根据动手学深度学习第一个最简单的Demo,通过此demo旨在了解深度学习都干了什么事情,为什么要做这些事情,便于后续理解更加复杂的神经网络训练
import torch
import random
def synthetic_data(w, b, num_examples):
X = torch.normal(0, 1, (num_examples, len(w)))
y = torch.matmul(X, w) + b
y += torch.normal(0, 0.01, y.shape)
return X, y.reshape((-1, 1))
def data_iter(batch_size, features, labels):
num_examples = len(features)
indices = list(range(num_examples))
random.shuffle(indices)
for i in range(0, num_examples, batch_size):
random_index = indices[i:min(i + batch_size, num_examples)]
batch_indices = torch.tensor(random_index)
yield features[batch_indices], lables[batch_indices]
def linreg(X, w, b):
return torch.matmul(X, w) + b
def squared_loss(y_hat, y):
return (y_hat - y.reshape(y_hat.shape)) ** 2 / 2
def sgd(params, lr, batch_size):
with torch.no_grad():
for param in params:
param -= lr * param.grad / batch_size
param.grad.zero_()
true_w = torch.tensor([2, -3.4])
true_b = 4.3
batch_size = 10
w = torch.normal(0, 0.01, size=(2,1), requires_grad=True)
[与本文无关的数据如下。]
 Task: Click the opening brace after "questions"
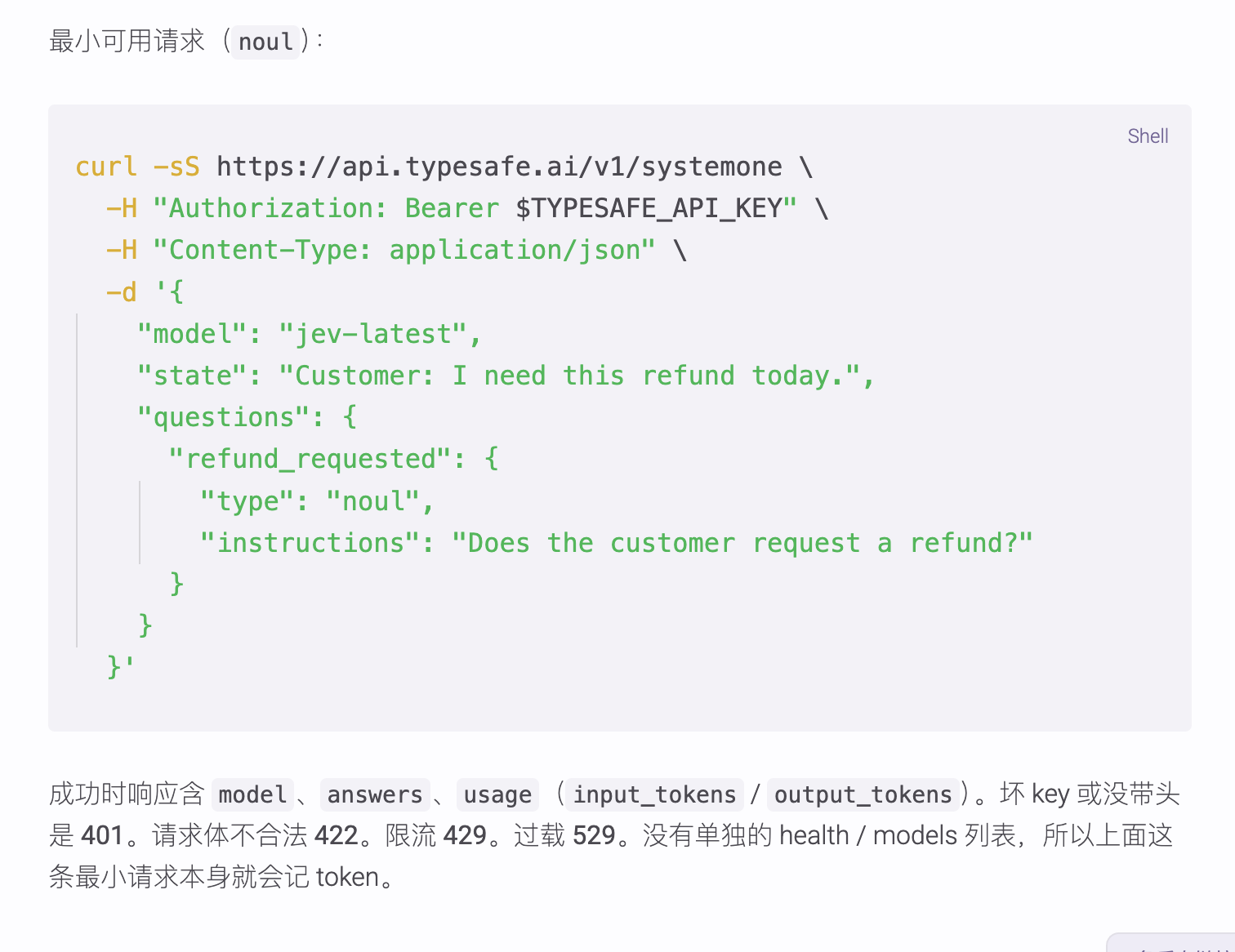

b = torch.zeros(1, requires_grad=True)
features, lables = synthetic_data(true_w, true_b, 1000)
lr = 0.03
num_epochs = 3
net = linreg
loss = squared_loss
for epoch in range(num_epochs):
for X, y in data_iter(batch_size, features, lables):
l = loss(net(X, w, b), y)
l.sum().backward()
sgd([w, b], lr, batch_size)
with torch.no_grad():
train_l = loss(net(features, w, b), lables)
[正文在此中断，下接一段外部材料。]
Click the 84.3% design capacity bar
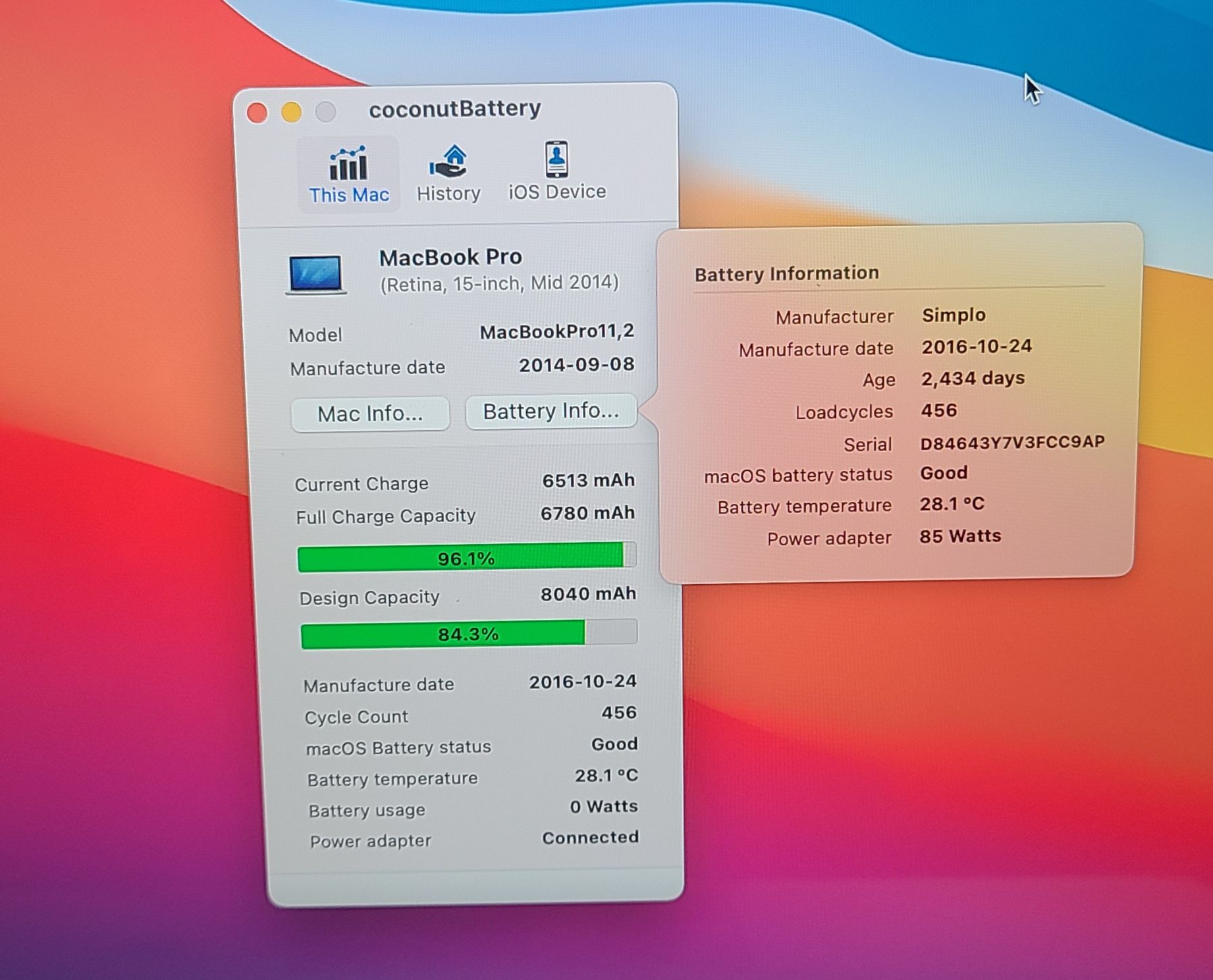Viewport: 1213px width, 980px height. [x=468, y=634]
print(f'epoch {epoch + 1}, loss {float(train_l.mean()):f}', f'w={w}, b={b}')
结果:
epoch 1, loss 0.042685 w=tensor([[ 1.8874],
[-3.2286]], requires_grad=True), b=tensor([4.0865], requires_grad=True)
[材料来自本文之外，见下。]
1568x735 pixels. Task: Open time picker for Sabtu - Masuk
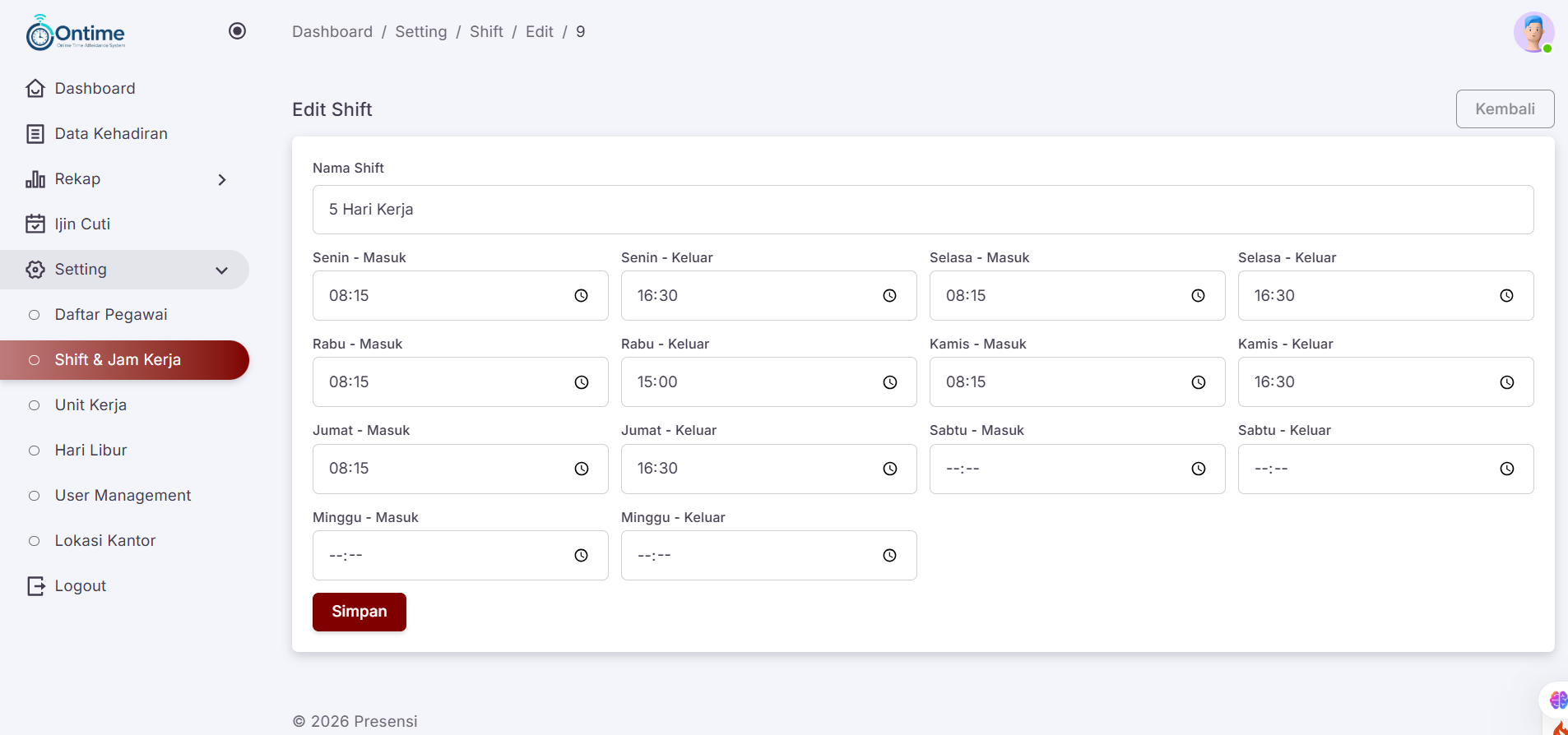(1198, 469)
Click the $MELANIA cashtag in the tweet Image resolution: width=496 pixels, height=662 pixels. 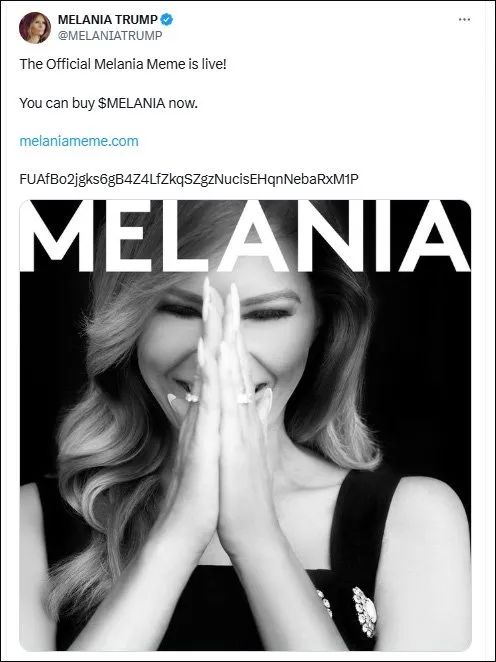[x=131, y=103]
epoch 2, loss 0.000169 w=tensor([[ 1.9937],
[-3.3907]], requires_grad=True), b=tensor([4.2893], requires_grad=True)
epoch 3, loss 0.000054 w=tensor([[ 2.0000],
[-3.3992]], requires_grad=True), b=tensor([4.2994], requires_grad=True)
能看到,最者不断的训练,模型的参数,逐渐靠近我们模拟数据集的原始参数。